Membawa-bawa nama Korps Alumni Himpunan Mahasiswa Islam (Kahmi) harus dimaknai sebagai apa? Hanya perlu penjelasan yang memadai, saya yakin Kahmi Sulawesi Utara (Sulut) dan Kahmi Pusat akan bereaksi.

Titik paling lemah di antara semua kilahannya adalah berkaitan dengan Surat Pertanggungjawaban (SPJ) –kecuali Muliadi Mokodompit punya difinisi lain. Setiap SPJ tentu didahului dengan Surat Perintah (SP). Apakah sewaktu melakukan perjalanan ke Jakarta (‘’katanya’’ ke DPR RI) dengan menggunakan dana yang harusnya disetorkan ke P3BMR, Muliadi Mokodompit (dan kawan-kawan) mengantongi SP?

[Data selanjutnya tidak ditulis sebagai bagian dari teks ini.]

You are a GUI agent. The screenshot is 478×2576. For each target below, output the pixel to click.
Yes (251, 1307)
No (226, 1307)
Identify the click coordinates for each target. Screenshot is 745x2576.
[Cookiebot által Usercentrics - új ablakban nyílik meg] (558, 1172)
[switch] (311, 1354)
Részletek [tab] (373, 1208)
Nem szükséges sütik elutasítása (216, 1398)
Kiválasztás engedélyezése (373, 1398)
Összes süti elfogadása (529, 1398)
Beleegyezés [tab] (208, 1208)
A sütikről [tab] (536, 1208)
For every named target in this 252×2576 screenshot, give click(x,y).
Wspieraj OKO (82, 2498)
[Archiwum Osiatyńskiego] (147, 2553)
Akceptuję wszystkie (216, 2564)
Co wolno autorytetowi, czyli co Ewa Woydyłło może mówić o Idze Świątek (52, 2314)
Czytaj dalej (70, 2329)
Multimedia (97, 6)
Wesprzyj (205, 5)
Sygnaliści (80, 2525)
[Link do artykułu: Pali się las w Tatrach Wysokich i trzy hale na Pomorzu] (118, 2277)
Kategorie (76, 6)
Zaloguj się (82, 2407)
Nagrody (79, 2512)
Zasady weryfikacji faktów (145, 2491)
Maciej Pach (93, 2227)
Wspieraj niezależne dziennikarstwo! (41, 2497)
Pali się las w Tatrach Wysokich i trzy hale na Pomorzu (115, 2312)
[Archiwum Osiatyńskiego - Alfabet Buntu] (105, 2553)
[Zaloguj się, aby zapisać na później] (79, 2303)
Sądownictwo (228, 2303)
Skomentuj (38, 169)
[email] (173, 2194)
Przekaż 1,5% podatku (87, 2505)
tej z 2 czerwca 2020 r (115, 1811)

Kalau perjalanan dan penggunaan dana P3BMR itu dilakukan dengan SP, mengapa jajaran Presidium P3BMR tidak mengetahui –bahkan menolak— apa yang mereka lakukan? Tipu-menipu dengan kepintaran menyembunyikan sebagian fakta, mengolah logika, dan bermain kalimat, cuma mempan terhadap anak Taman Kanak-Kanak (TK). Muliadi Mokodompit tidak tahu diri dan tidak tahu malu bila berasumsi sejumlah orang yang konsern dengan pembentukan Provinsi BMR, tidak akan mengejar bukti setiap omongan yang dia ucapkan.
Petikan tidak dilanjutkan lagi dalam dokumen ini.